New Co-Prosperity Sphere in China’s Greater East Asia


A few weeks ago, Chinese President Xi Jinping offered a five-year Soviet-style plan for the progress of China at the Communist Party congress in Beijing. Despite their talk on global cooperation, the issues were socialist repeaters about China's economic and military superiority to come.

Implicit in the 205-minute harangue there were echoes of the themes of the 1930s: a rising new Asian power would protect the region and replace declining Western influence.

President Xi promised that Chinese patronage offered a new option for his neighbors "to accelerate their development while preserving their independence."

Sound familiar?

In the 1930s, Imperial Japan tried to square the same circle of imported Western technology while mocking the West. He deplored Western influence in Asia while claiming that his own influence in the region was more authentic.

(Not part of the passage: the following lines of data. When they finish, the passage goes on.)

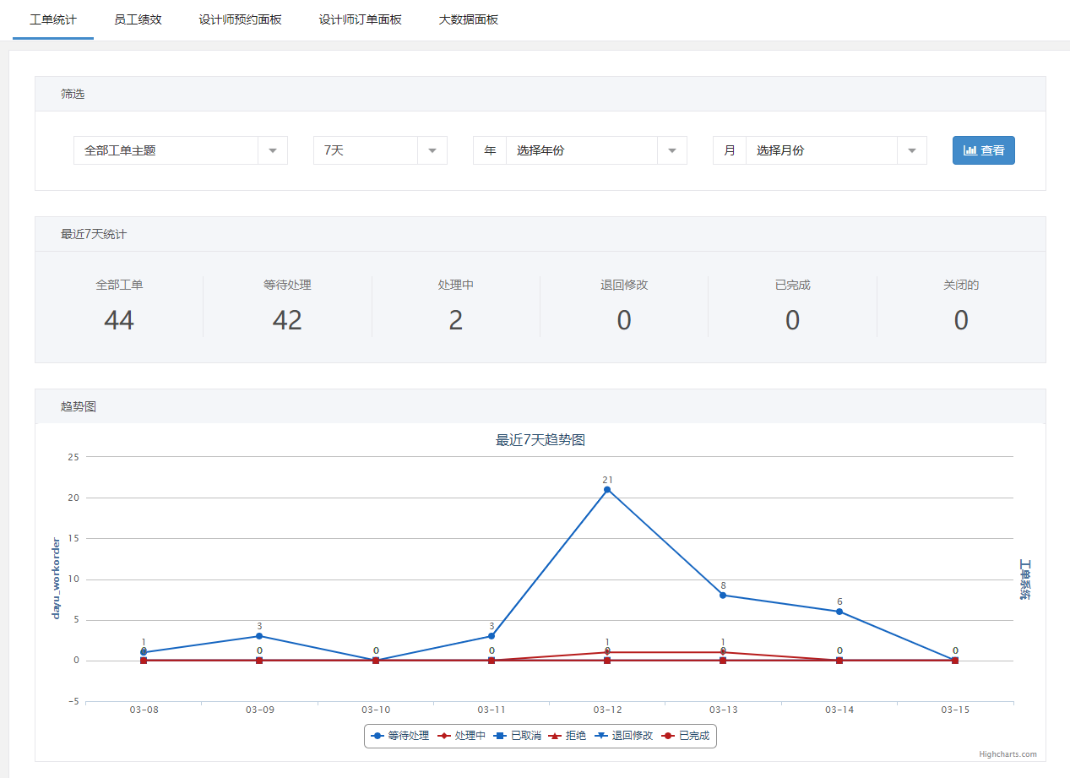Click the 03-13 data point labeled 8
1070x778 pixels.
723,596
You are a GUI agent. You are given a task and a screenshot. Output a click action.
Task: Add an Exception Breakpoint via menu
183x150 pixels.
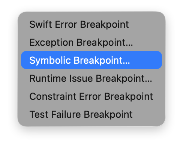coord(92,42)

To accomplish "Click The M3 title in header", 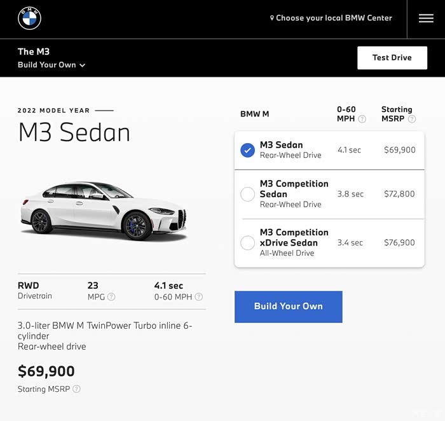I will 34,52.
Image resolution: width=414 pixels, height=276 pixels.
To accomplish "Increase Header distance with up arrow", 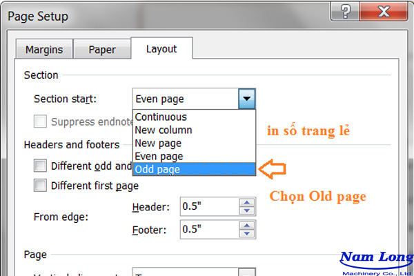I will tap(246, 203).
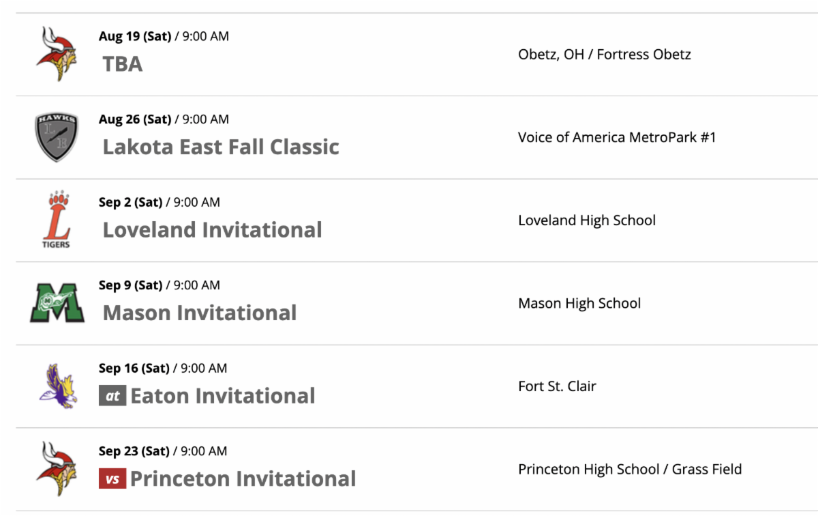
Task: Click the Voice of America MetroPark #1 location
Action: point(617,137)
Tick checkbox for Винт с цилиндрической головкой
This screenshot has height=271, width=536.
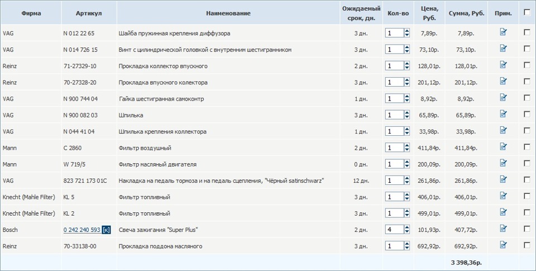point(527,49)
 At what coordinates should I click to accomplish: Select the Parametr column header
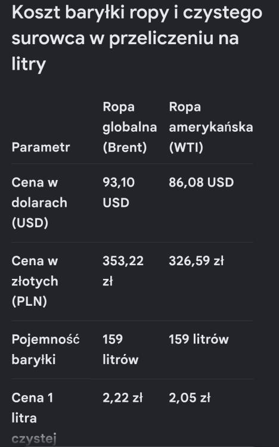pos(41,147)
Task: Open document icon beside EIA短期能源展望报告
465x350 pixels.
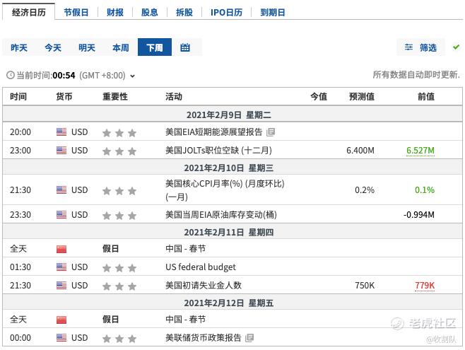Action: pos(271,132)
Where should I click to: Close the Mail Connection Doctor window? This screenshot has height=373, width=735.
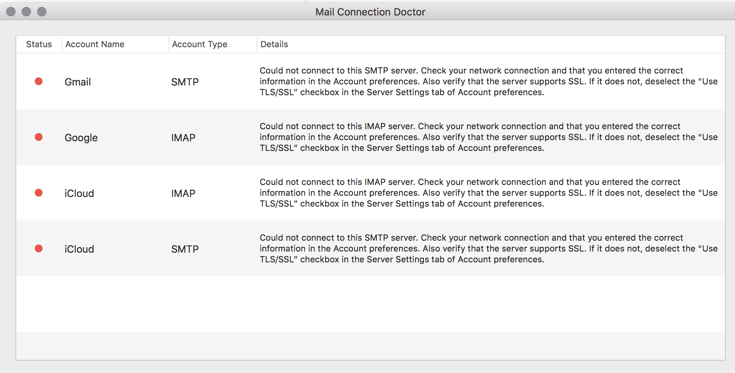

Only about 60 years after the so-called Meiji Restoration, Japan shocked the West by becoming one of the world's great industrial and military powers.

Depressed by the superior technology and wealth of Western visitors, late nineteenth-century Japan entered a dizzying race to create entire industries (mining, energy, steel) out of the blue.

He soon sent tens of thousands of students to European and (to a lesser extent, American) universities and military institutes. They dominated the Western military organization firsthand.

Japanese engineering students returned home with world-clbad experience in aviation, nautical architecture and ballistics, and a disdain for the supposed "decline" of their mentors.

The Japanese model was the first to inspect and evaluate the latest European and American military technology: single-wing fighters, aircraft carriers, naval torpedoes and dive bombers, and battleships. Then they copied the most promising designs but applied Japanese craftsmanship and government support to make even bigger, sometimes better and often more numerous weapons.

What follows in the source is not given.